The Verdict: Can Cell Phones Cause Cancer?

Can Cell Phones Cause Cancer?

Cell phones are often considered an
extension of the body, but do they pose a
risk to your health?

It’s hard to imagine a time when the cell phone wasn’t considered an extension of the body. And as we’ve become increasingly dependent on our favorite technologies, we seem to have forgotten (or just chose to ignore) any worries that cellular devices might cause health issues down the road.

But should we be concerned?

According to the National Cancer Institute (NCI), the current answer is no. So far, studies haven’t been able to show a consistent link between cell phone use and cancers of the brain, nerves or other tissues of the head and neck.

However, this doesn’t mean cell phones are in the clear. The NCI says more research will be needed, especially as cell phone models and the ways in which they’re used continue to change at a rapid pace—cellular devices and their capabilities are updated at least once a year. And with the prospect of wearable technology, such as the so-called smart watch or Google glass, even more research will be needed to study the long-term effects.

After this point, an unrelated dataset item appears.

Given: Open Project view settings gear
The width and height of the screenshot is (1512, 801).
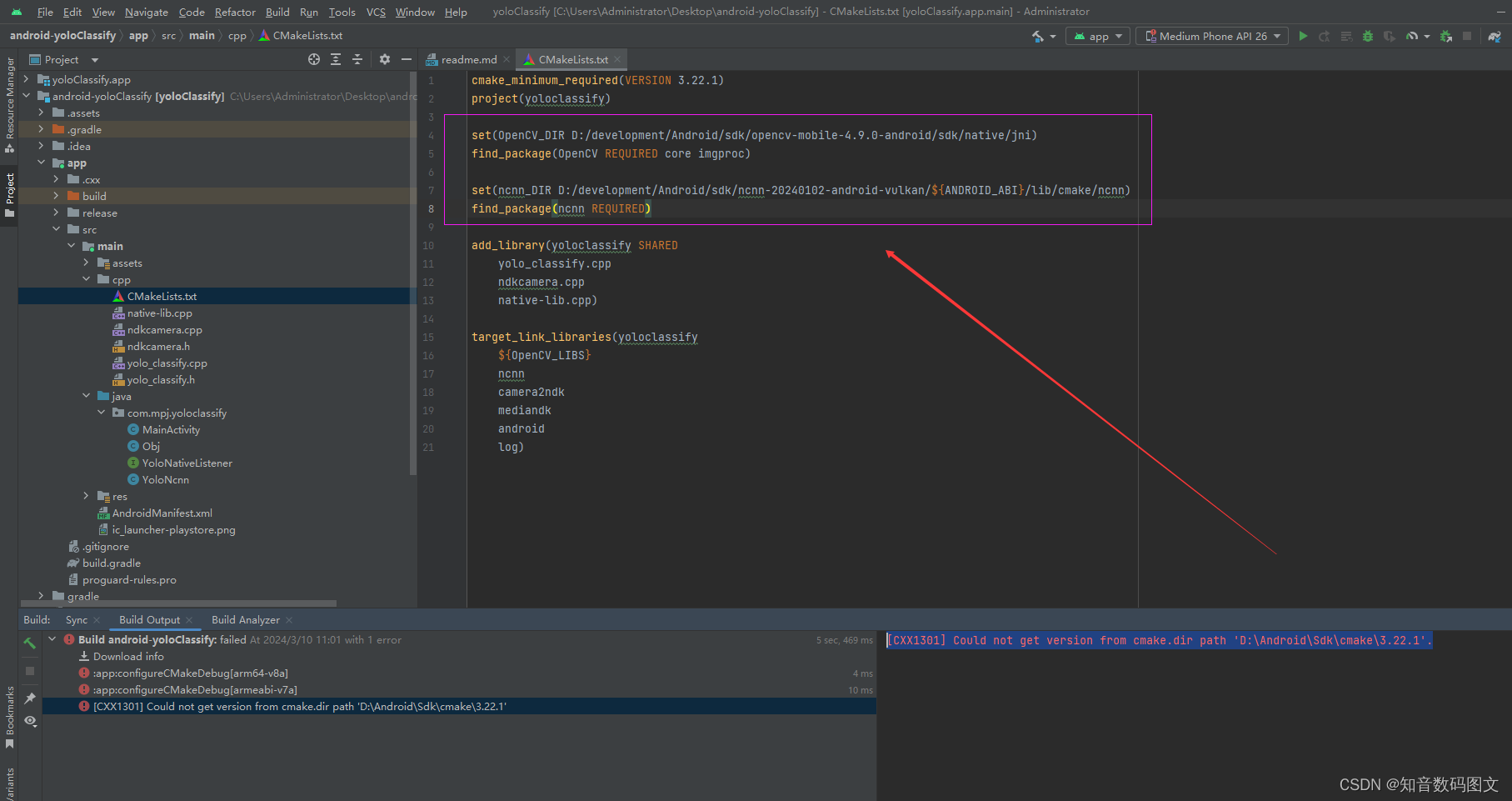Looking at the screenshot, I should pos(384,59).
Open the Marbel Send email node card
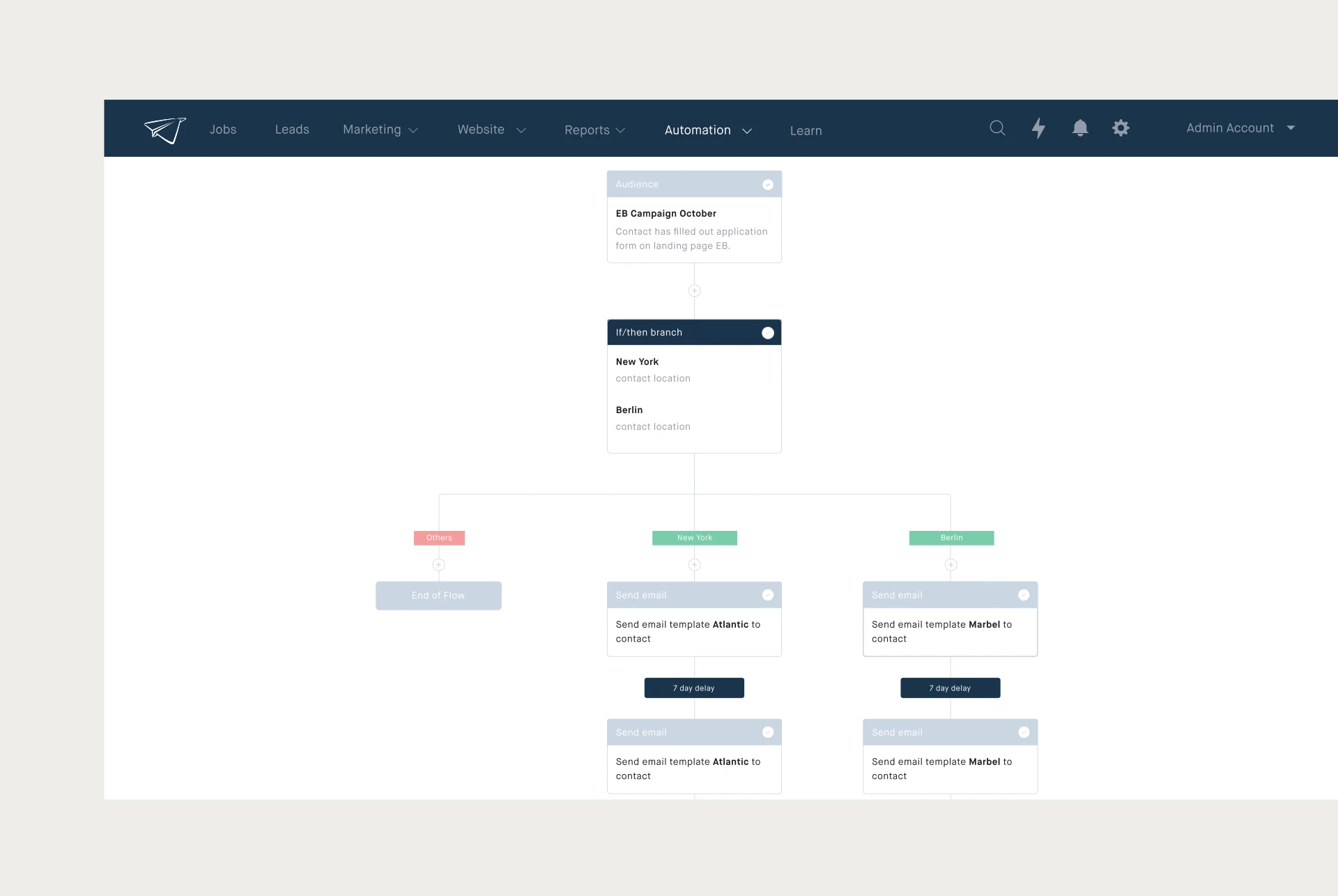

So why the fear over cell phones in the first place?

The NCI lists three different factors. One is that the number of cell phone users continues to rise, so an increasing number of people are exposing themselves to a potential danger. Many are also concerned about cell phones because, as you would probably assume, cell phone use has increased dramatically over the years. This means that the amount of radio waves each person is exposed to is higher than ever before. The last concern is that the radio waves (the kind used in microwaves) emitted by cell phones are so close to human tissue, it might get absorbed by the body and cause cell damage. To date, however, studies have not been able to prove that these radio waves are harmful enough to cause cancer.

So don’t panic.

On the other hand, there’s no evidence that cell phones are completely safe either and health organizations around the world agree that cell phones may pose health risks.

For those concerned about their safety, you can take extra precaution by limiting your cell phone use and using an earpiece to distance yourself from the radio waves, which are emitted from the phone’s antenna.

And pay attention to this ongoing conversation – you can be sure new research will come out in the months and years ahead.